Stated goal:
Rewrite the data from the line containing "Task: Click the Dashboard house icon" through the end of the data, inclusive, renaming "Soil Moisture" to "Water Level" and changing nothing else. Leave the pictures out of your answer.

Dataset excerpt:
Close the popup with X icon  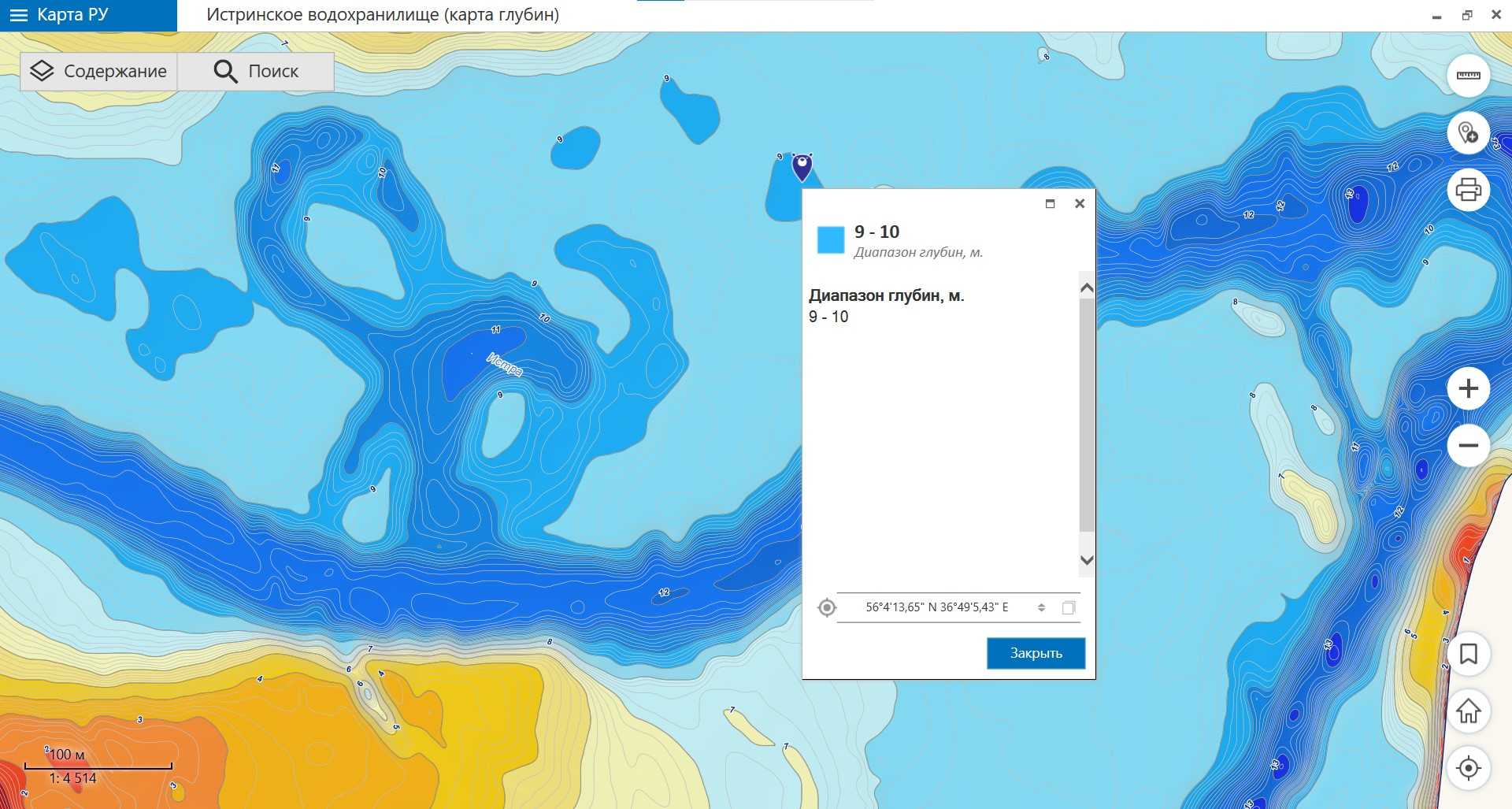point(1080,204)
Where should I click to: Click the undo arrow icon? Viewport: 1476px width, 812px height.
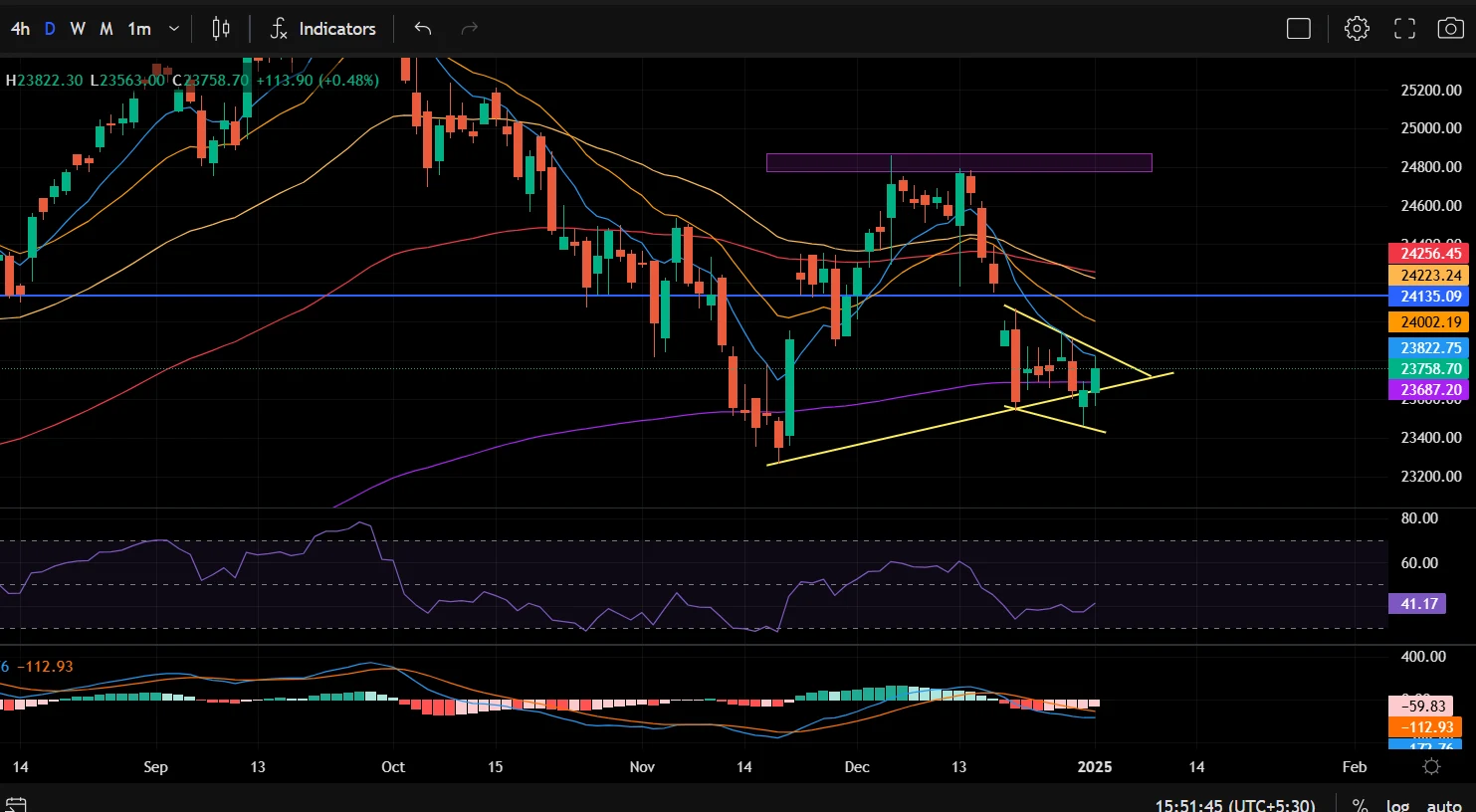[x=423, y=29]
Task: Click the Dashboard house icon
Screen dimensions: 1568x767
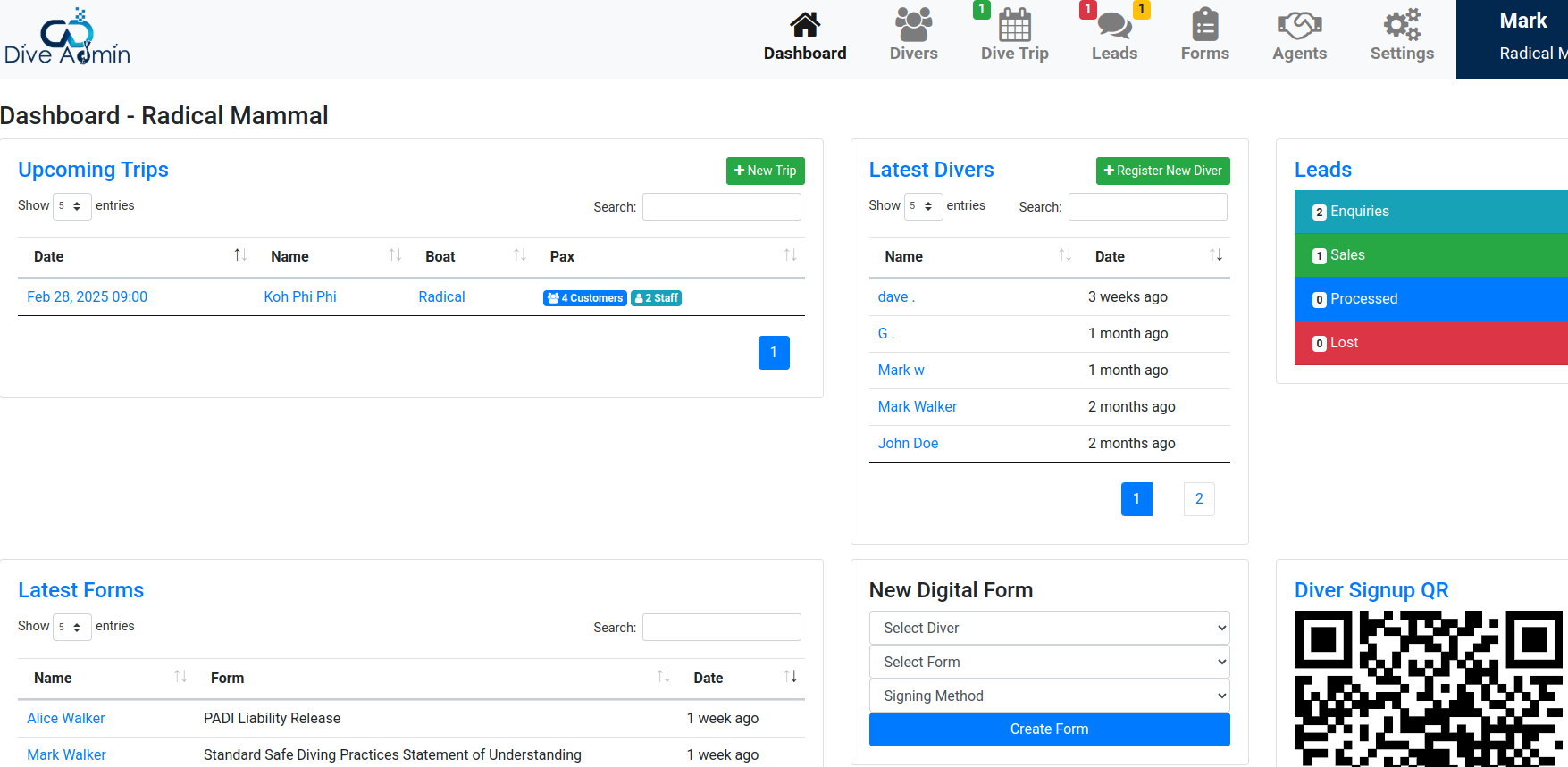Action: click(x=804, y=25)
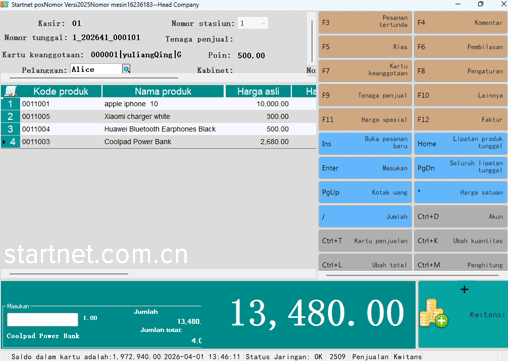Click Ctrl+K Ubah kuantitas button
The image size is (508, 361).
pos(460,241)
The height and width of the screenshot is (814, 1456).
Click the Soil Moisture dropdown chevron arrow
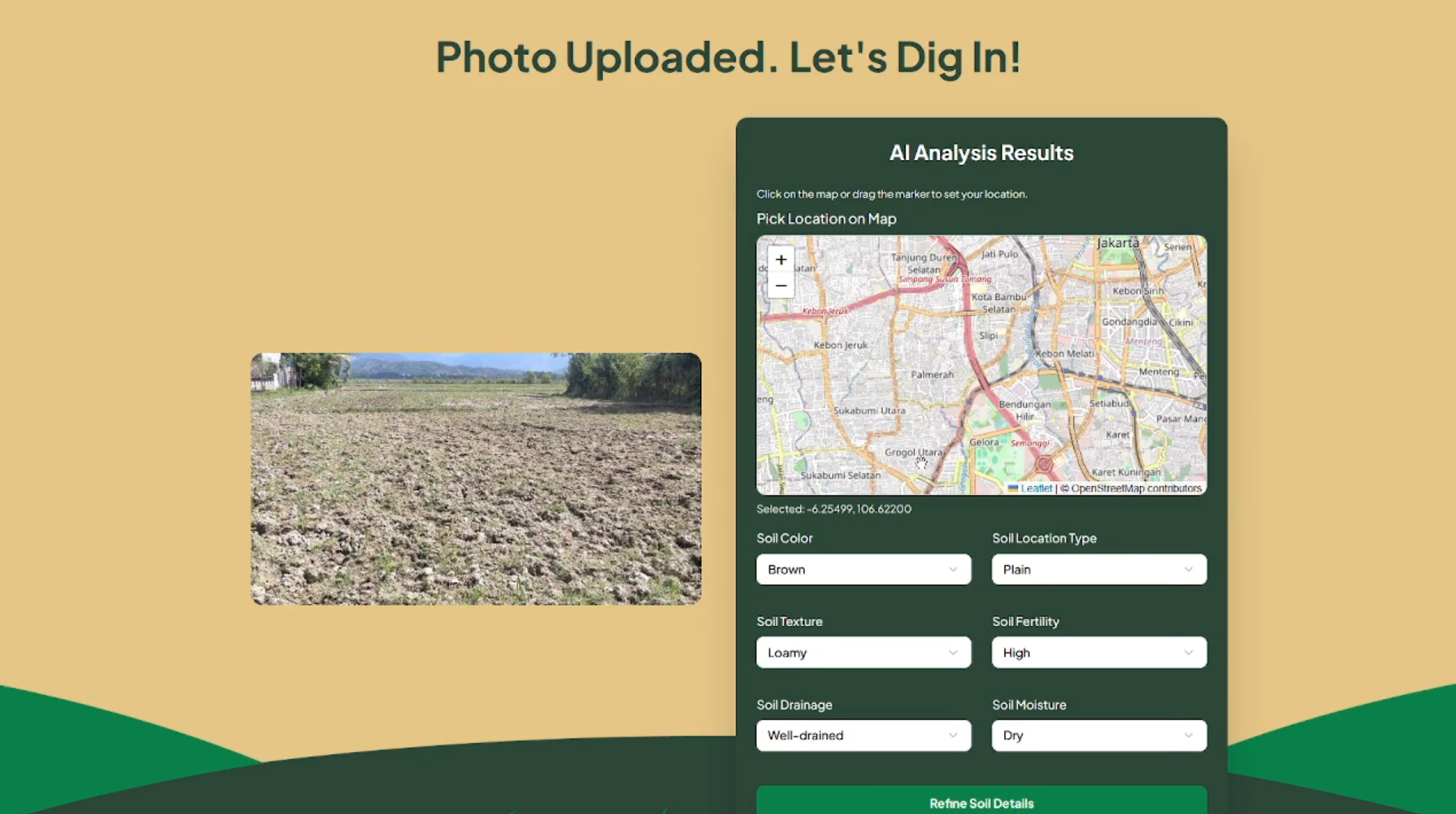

Written solution:
Task: Click the Dashboard house icon
Screen dimensions: 1568x767
Action: click(x=804, y=25)
Click Ctrl+K Ubah kuantitas button
The image size is (508, 361).
pos(460,241)
The height and width of the screenshot is (814, 1456).
Click the Water Level dropdown chevron arrow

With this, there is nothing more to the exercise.